## [TEXT PROVIDED]
Biographical details
- Born: May 12, 1963 (age 63) Franklin, Kentucky, U.S.

Playing career
- 1981–1984: Kentucky
- 1985: Washington Redskins
- 1986: Toronto Argonauts
- 1987: Washington Redskins
- Position: Wide receiver

Coaching career (HC unless noted)
- 1988–1989: Kentucky (GA)
- 1990: Kentucky (assistant RC)
- 1991–1996: Kentucky (WR)
- 1997: Cincinnati (WR)
- 1998: Cincinnati (DB)
- 1999–2000: Minnesota (WR)
- 2001: Notre Dame (WR)
- 2002: South Carolina (WR)
- 2003: Kentucky (RC/WR)
- 2004: Kentucky (RC/PGC/WR)
- 2005–2009: Kentucky (OC/WR)
- 2010–2012: Kentucky
- 2013: Florida (WR/RC)
- 2015: Cleveland Browns (WR)
- 2016: Ohio State (OQC)
- 2017–2018: Cincinnati (WR)
- 2019–2020: Maryland (co-OC/WR)
- 2021–present: NC State (AHC/WR)

Head coaching record
- Overall: 13–24
- Bowls: 0–1

= Joker Phillips =

American football player and coach (born 1963)

Joe "Joker" Phillips Jr. (born May 12, 1963) is an American football coach and former player. He is the assistant head football coach and wide receivers coach at North Carolina State University, a position he has held since the 2021 season. Phillips served as the head football coach at the University of Kentucky from 2010 to 2012.

==Playing career==
After a standout career at Franklin-Simpson High School, in which he played quarterback for two Kentucky state Class AAA championship teams, Phillips played wide receiver at the University of Kentucky from 1981 through 1984, under head coaches Fran Curci and Jerry Claiborne. During his playing career for the Kentucky Wildcats, Phillips caught 75 passes for 935 yards and nine touchdowns at the wide receiver position. Phillips played on the 1984 Kentucky Wildcats football team that went 9–3, finished #19 in the AP Poll, and won the 1984 Hall of Fame Classic Bowl. At the time of his departure from Lexington, he stood fifth on the school's receiving list.

After college, Phillips played two seasons in the National Football League (NFL) for the Washington Redskins. Phillips later played for the Toronto Argonauts of the Canadian Football League (CFL).

==Coaching career==
After his career in the NFL, Phillips became a graduate assistant on the Kentucky football team. In 1990, he was promoted to assistant recruiting coordinator and in 1991 to wide receivers coach. In 1997, he was hired as wide receivers coach at the University of Cincinnati. Following two seasons in Cincinnati, Phillips made coaching stops at Minnesota, Notre Dame, and South Carolina. Phillips succeeded Urban Meyer as wide receivers coach at Notre Dame.

When Rich Brooks was hired as head football coach at Kentucky in late 2002, Phillips returned to his alma mater to serve as recruiting coordinator and wide receivers coach. With the departure of Ron Hudson late in the 2004 season, he was named offensive coordinator of the Wildcats.

## [DATA LISTING]

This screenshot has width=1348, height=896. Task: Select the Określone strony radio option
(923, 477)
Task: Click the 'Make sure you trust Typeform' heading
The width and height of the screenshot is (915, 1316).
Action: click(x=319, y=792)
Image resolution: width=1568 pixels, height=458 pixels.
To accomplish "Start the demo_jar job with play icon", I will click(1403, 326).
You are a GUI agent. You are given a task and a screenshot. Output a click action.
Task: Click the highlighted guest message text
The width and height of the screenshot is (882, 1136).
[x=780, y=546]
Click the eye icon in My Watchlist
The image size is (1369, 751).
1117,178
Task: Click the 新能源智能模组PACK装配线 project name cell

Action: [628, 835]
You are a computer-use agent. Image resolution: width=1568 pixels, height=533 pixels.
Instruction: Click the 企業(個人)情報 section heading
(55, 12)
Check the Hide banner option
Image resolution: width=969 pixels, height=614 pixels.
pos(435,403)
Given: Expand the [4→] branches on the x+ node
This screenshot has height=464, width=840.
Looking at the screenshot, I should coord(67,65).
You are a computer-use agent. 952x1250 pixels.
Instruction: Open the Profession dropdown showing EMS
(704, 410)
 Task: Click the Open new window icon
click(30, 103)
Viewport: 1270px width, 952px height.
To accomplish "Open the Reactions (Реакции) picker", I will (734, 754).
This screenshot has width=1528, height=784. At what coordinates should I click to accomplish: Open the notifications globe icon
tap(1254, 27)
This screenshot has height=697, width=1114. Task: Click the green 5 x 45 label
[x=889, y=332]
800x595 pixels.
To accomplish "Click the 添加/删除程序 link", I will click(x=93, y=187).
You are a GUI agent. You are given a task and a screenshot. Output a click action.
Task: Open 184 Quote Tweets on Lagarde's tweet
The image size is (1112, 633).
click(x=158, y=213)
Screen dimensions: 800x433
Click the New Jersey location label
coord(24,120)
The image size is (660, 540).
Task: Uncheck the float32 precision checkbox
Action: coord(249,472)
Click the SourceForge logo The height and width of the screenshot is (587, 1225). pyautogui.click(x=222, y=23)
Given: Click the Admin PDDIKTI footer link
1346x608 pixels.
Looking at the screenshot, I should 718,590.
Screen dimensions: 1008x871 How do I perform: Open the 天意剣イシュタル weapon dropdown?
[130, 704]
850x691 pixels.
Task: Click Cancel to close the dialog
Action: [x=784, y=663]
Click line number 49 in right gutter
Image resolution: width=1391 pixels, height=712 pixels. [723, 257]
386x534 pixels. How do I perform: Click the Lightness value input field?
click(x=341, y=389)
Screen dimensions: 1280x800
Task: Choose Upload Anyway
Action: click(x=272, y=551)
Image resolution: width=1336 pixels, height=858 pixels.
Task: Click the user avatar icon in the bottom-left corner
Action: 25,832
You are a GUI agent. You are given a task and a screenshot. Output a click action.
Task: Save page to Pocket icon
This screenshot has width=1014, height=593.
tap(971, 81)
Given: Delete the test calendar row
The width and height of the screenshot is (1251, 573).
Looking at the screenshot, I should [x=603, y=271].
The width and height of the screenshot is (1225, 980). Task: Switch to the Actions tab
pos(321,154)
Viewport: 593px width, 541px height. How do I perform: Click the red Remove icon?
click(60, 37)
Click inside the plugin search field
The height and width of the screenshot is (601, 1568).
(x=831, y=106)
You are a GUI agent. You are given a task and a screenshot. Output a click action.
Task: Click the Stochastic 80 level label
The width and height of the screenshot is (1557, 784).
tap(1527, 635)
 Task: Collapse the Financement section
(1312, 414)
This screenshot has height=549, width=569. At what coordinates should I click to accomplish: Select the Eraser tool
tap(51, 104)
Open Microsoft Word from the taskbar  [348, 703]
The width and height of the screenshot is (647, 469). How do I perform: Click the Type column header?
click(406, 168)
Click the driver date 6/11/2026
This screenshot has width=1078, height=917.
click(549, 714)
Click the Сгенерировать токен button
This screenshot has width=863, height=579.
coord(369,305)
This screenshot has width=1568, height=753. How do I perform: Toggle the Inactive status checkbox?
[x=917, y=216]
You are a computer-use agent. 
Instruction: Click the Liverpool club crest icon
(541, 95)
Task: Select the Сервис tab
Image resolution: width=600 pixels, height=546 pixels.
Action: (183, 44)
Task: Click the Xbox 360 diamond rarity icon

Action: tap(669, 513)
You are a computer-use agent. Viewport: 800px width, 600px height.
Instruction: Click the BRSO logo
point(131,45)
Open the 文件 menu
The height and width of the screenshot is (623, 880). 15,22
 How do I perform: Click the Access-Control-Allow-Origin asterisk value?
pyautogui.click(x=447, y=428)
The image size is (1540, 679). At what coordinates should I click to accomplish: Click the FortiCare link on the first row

## [YOUR OBJECTIVE]
Continue the text about Joker Phillips from its last sentence, the one naming him offensive coordinator of the Wildcats. The rows play no part in what comes next.

## [TASK OUTPUT]
Phillips helped to rejuvenate Kentucky's offensive scheme. Under Phillips' balanced offense, André Woodson established himself as one of the top quarterbacks in the country. In his first full season as offensive coordinator, Kentucky finished with an 8–5 record and defeated Clemson in the 2006 Music City Bowl. In 2007, Kentucky finished the season with another 8–5 record, defeating Florida State in the 2007 Music City Bowl. Winning the Music City Bowl for the second year in a row was the first time the Wildcats had won two consecutive bowls in over 50 years. The Wildcats finished in the top 15 nationally in points scored per game and averaged 460 yards of offense. In 2008 the Wildcats finished 7–6 with a victory over East Carolina in the Liberty Bowl.

In January 2008, Phillips was named as Brooks' successor, and his title was changed to "head coach of the offense". He was named head coach of the Wildcats on January 4, 2010, after Brooks' retirement. Phillips was the second African-American head football coach in the SEC, after former Mississippi State coach Sylvester Croom. He was also the third African-American head coach of a major sport at Kentucky; the first was Bernadette Maddox, who coached the women's basketball team from 1995 to 2003, and the second was Tubby Smith, who coached men's basketball from 1997 to 2007.

In 2011, he led the Wildcats' to a season-ending 10–7 victory over Tennessee, their first over the Volunteers since 1984, ended the longest current losing streak against an annual opponent in FBS at 26.

Kentucky athletic director Mitch Barnhart announced on November 4, 2012, that Phillips would not return as coach in 2013 after a 1–9 start to the season. Barnhart did say that Phillips would coach the remaining games and finish out the year on the sidelines for the Wildcats.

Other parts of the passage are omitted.